Fresh and frozen seafood prices were lower this August than last, according to Circana, 210 Analytics and Elanco.
Fresh shellfish had the deepest cuts in price, but all areas show very favorable conditions to consumers in August and improvements over the latest 52-week look.
Inflation in powerhouse salmon has come down substantially. In August, prices were 0.7 percent above August 2022 levels. Shrimp prices at retail are also starting to mirror the trends at wholesale more and more. Crab prices remained far below year-ago levels, whereas lobster prices increased.

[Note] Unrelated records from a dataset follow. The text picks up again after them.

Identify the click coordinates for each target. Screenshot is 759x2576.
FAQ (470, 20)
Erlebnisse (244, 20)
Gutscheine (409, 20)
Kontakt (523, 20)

In the frozen food aisle, the average price per pound for shrimp decreased by 7.8 percent whereas salmon prices were down 1.9 percent from August 2022. In the 52-week view, salmon prices still reflected substantial inflation, especially when comparing the average price per pound to three years ago, an increase of 41.9 percent.

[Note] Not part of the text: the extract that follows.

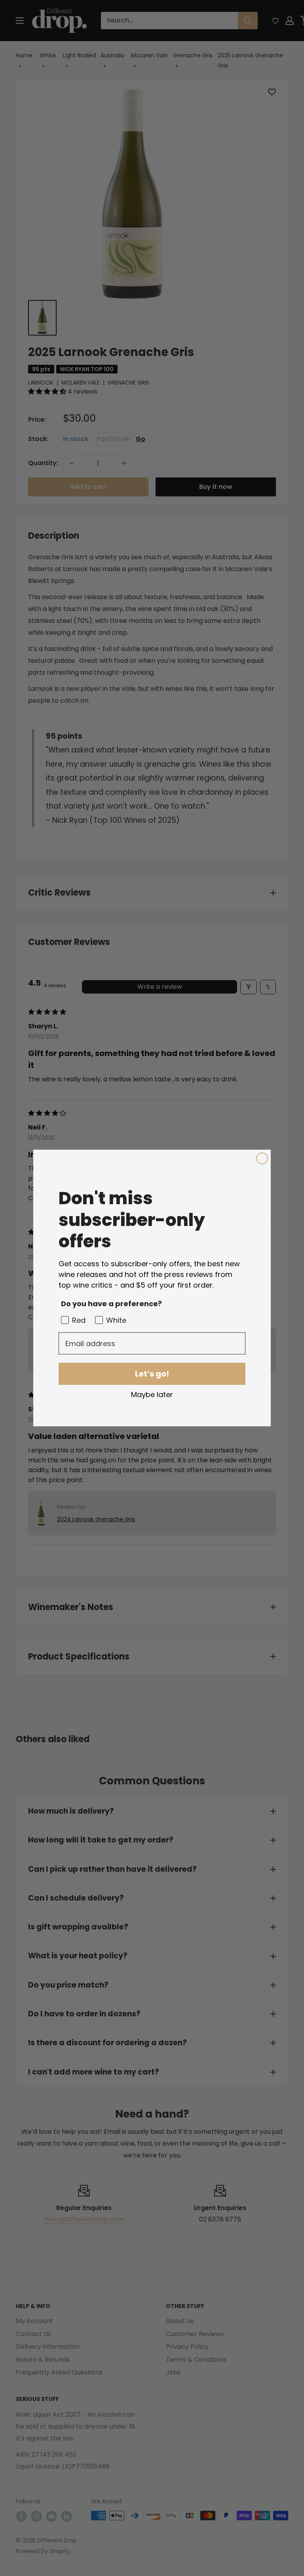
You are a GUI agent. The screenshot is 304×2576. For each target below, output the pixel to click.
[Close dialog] (262, 1158)
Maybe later (152, 1394)
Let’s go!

Despite favorable price conditions, both fresh and frozen seafood continued to experience year-over-year volume declines in August 2023. Only shelf-stable seafood increased on dollars and pounds in both the shorter- and longer-term views.
In August 2023, ambient tuna in cans and pouches reached $205 million in sales, which reflected an improvement of 2.0 percent over August 2022. The improvement was driven by canned tuna, which represents the vast majority of dollars.

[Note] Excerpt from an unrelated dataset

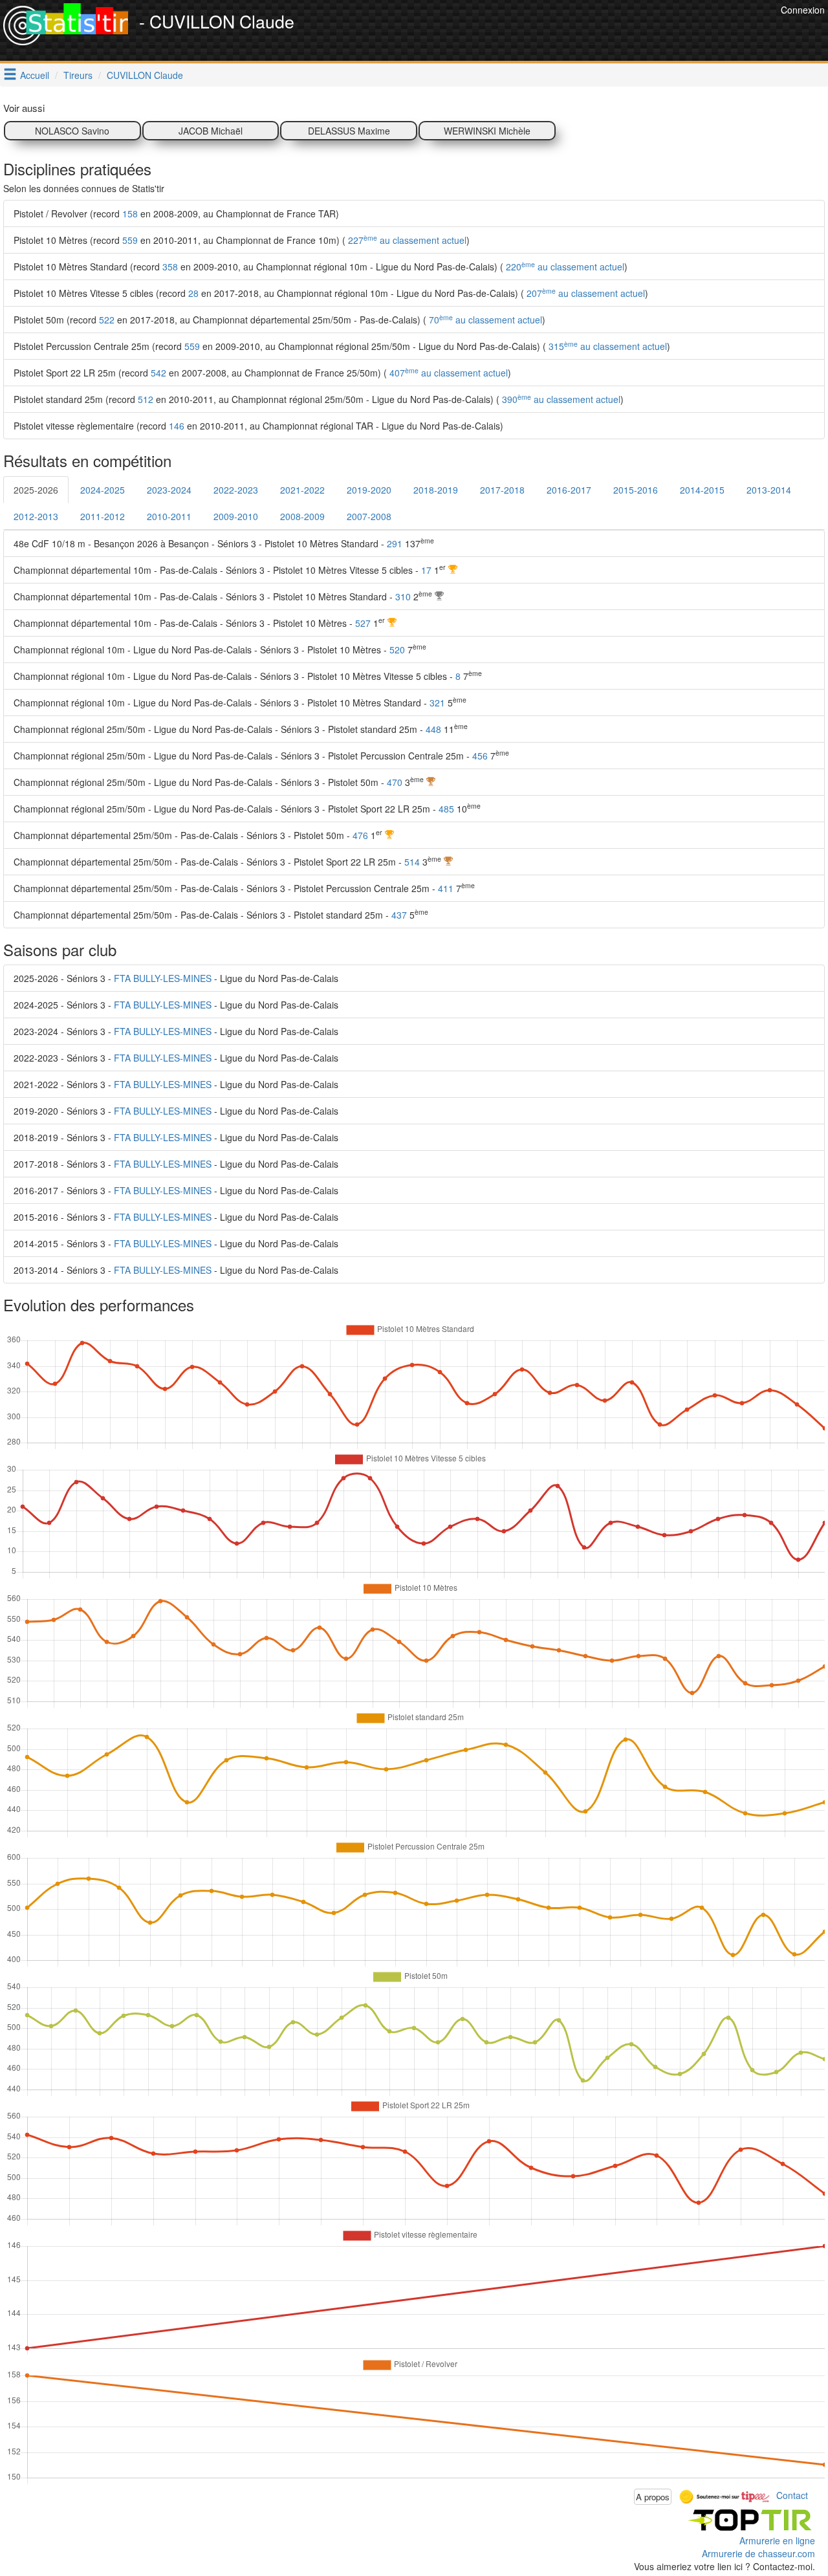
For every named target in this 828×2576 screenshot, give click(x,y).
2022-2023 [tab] (235, 489)
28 (193, 293)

In August, fresh seafood generated $595 million in sales and the entire year brought in $6.4 billion. Finfish was the bigger seller but saw both dollars and pounds decrease over August 2022 levels.
August also meant a change in course for shellfish volume that dropped below year-ago levels after a strong performance in the first and second quarters of the year. The above-average engagement with restaurants in the month of August could be the underlying trend for the more subdued performances for both finfish and shellfish. Additionally, August is the only summer month that does not have a notable national holiday, unlike June, July and September.
Absent of holiday-related spikes, weekly sales in August were all very similar. Weekly dollar sales ranged from $112 million to $126 million. Compared to year-ago levels, sales were down each week for both dollars and pounds.
Sales across the top eight fresh seafood species were very inconsistent in August. Market leader salmon generated more than twice the sales of the No. 2 crab.
Crab continued to move more volume, but the additional pounds were unable to offset the gap created by the deflationary conditions.
Frozen seafood sales
The total frozen food department reached $7.2 billion in sales in the five August weeks, up 0.3 percent versus last year. Whereas processed meat/poultry had dollar and unit gains, meat/poultry and seafood experienced declines.
By type, frozen shellfish (predominantly raw and cooked shrimp) was the largest seller in August at $364 million. Despite growth in pound sales for frozen shellfish and finfish, all areas experienced year-on-year declines in dollar sales. All other seafood includes items such as seafood cakes, seafood salads, dips and sauces.
Top five frozen species
Shrimp are the frozen seafood powerhouse, with sales of $3.5 billion in the latest 52 weeks. However, shrimp sales dropped in both dollars and volume in the short- and longer-term time periods. Salmon, while the dominant species in fresh, is the second-largest seller in frozen — showing strong August sales.